■ **THE PROBLEM**
The answer must consist of every line below that contains the word "question".

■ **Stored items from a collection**
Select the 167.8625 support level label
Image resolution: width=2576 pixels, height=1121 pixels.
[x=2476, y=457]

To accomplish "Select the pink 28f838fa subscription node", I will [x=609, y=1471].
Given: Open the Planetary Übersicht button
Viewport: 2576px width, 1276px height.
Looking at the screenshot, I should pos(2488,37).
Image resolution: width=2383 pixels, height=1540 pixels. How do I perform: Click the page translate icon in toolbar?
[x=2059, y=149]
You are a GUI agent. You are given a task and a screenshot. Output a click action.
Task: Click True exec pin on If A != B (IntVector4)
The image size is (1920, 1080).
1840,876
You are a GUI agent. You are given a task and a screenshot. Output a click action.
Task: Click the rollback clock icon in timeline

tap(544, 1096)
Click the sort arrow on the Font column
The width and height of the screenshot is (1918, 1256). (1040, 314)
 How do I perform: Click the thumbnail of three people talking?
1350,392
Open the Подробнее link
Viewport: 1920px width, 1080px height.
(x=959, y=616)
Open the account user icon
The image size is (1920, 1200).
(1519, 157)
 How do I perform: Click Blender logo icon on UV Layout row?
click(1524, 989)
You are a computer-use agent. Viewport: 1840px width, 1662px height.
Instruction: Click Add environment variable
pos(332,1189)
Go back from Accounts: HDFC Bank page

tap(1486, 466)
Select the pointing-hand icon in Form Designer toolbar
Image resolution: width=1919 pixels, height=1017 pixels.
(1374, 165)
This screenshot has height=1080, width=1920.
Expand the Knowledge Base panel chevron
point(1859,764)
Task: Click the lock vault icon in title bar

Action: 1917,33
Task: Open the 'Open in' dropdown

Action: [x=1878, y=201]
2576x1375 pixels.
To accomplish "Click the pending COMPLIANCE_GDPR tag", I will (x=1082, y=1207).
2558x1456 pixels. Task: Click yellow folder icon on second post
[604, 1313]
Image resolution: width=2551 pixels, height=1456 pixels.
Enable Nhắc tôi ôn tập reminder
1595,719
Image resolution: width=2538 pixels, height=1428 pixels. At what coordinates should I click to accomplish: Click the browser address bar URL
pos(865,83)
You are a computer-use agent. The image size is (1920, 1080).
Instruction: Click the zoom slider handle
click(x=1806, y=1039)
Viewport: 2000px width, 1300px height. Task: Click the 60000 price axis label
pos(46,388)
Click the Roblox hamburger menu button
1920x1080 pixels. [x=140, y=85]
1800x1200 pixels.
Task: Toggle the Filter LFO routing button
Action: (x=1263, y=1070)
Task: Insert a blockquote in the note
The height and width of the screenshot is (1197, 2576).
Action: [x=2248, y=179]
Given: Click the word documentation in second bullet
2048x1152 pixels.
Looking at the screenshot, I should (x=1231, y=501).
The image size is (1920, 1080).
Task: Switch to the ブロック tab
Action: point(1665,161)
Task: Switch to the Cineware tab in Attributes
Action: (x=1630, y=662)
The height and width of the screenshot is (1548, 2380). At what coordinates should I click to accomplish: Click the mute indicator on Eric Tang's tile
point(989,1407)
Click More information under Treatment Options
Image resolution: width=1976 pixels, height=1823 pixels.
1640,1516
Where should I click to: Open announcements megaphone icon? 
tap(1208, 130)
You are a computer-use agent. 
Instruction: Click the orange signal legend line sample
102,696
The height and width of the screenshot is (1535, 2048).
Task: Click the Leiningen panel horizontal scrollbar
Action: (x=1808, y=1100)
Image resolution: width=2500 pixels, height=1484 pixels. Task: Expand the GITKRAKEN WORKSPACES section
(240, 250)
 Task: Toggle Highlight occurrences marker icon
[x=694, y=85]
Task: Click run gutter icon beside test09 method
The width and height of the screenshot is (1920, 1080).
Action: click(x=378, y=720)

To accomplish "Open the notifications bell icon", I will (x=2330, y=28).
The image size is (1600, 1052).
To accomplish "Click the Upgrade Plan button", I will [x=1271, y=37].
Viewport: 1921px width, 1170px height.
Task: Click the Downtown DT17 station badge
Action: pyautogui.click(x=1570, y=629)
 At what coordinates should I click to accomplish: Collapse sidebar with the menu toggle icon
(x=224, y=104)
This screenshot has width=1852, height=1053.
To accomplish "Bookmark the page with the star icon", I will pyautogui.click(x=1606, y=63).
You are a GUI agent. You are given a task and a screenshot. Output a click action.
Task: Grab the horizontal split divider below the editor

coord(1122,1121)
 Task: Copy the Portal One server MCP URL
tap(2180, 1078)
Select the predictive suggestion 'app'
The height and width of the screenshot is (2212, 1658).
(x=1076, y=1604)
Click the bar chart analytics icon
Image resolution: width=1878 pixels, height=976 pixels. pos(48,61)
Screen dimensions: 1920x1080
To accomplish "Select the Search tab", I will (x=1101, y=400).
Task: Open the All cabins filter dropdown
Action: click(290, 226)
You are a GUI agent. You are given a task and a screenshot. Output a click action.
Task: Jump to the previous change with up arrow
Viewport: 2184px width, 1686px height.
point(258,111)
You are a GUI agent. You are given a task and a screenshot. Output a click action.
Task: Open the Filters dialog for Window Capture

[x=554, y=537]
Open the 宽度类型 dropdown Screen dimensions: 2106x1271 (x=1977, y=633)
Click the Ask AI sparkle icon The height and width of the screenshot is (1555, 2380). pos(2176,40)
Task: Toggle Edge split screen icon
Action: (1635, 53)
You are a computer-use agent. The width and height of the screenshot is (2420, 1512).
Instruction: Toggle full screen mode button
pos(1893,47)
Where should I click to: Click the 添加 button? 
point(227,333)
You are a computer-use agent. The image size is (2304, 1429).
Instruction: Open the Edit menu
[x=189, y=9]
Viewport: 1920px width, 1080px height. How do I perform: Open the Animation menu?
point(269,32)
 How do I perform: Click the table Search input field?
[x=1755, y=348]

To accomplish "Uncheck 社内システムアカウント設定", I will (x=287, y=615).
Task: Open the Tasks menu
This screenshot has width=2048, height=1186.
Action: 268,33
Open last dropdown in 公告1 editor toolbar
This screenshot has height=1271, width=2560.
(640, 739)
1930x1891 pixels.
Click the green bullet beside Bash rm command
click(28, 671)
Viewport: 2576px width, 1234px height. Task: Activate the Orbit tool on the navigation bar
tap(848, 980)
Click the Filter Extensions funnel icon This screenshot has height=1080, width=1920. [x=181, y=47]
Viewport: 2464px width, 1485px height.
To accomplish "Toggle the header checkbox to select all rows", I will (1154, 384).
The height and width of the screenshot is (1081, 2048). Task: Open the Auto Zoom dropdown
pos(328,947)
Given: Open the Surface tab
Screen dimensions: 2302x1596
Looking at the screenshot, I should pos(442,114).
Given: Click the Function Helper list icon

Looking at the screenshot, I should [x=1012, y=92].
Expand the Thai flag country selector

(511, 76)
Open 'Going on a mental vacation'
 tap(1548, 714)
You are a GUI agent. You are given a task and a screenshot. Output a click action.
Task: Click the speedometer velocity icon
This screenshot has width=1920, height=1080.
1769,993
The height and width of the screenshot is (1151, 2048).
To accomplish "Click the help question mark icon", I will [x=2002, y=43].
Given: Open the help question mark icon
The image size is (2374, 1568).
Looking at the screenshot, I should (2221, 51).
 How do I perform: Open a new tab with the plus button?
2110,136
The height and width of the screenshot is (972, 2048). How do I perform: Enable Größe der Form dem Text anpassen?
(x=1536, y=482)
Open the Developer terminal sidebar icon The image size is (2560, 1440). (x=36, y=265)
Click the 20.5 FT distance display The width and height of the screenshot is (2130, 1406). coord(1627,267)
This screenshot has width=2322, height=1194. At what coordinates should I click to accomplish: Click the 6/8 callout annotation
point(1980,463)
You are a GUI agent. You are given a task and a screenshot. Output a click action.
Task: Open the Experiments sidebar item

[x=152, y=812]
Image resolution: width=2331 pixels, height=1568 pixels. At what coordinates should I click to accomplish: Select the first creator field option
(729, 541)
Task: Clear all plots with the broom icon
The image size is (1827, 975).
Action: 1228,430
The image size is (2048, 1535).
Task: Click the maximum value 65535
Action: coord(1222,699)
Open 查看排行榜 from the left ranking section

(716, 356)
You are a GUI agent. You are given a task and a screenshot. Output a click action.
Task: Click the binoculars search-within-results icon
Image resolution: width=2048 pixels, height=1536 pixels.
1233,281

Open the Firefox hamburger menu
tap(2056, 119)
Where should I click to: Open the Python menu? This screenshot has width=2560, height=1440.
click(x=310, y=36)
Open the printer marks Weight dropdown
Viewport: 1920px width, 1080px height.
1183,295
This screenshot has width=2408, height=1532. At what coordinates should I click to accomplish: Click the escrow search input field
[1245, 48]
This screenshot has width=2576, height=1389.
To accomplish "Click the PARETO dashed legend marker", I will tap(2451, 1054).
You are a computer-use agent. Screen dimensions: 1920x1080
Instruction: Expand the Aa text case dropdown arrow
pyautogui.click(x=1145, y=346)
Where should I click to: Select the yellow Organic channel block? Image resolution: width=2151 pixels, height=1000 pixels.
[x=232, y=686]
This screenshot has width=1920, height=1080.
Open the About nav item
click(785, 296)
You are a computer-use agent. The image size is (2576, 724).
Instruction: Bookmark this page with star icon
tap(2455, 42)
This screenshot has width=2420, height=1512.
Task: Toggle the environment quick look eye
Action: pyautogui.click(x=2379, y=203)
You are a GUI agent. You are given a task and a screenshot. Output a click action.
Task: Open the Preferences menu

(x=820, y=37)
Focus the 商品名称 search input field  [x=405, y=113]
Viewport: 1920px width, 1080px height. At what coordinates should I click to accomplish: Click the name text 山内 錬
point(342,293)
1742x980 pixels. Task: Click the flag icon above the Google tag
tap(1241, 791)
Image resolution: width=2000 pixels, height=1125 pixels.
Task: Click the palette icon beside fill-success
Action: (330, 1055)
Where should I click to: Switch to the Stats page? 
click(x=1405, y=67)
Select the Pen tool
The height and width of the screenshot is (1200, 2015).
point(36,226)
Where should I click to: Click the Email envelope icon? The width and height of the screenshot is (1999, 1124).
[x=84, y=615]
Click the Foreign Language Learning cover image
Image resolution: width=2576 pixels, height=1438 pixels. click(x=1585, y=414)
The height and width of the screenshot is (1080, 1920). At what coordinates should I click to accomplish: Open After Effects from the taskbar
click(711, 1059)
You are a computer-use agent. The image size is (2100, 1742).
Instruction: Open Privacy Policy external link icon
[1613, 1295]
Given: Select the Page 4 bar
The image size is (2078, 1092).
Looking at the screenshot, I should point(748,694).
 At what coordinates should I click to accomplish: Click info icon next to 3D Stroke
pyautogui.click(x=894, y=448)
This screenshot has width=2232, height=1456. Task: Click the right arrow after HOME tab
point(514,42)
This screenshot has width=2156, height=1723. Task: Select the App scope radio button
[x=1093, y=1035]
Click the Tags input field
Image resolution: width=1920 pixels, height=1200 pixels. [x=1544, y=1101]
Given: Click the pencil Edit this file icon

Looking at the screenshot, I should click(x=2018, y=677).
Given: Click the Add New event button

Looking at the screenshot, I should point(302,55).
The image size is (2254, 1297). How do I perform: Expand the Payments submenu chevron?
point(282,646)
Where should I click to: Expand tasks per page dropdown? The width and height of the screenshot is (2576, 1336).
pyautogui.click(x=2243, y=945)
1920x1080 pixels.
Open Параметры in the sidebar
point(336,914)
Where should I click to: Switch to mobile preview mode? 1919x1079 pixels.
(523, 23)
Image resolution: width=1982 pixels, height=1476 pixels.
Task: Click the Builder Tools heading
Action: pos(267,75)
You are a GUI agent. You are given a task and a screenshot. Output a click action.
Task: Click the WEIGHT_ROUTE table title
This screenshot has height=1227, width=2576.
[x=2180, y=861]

■ **TASK ANSWER**
To accomplish "Click the help question mark icon", I will [x=2002, y=43].
Given: Open the help question mark icon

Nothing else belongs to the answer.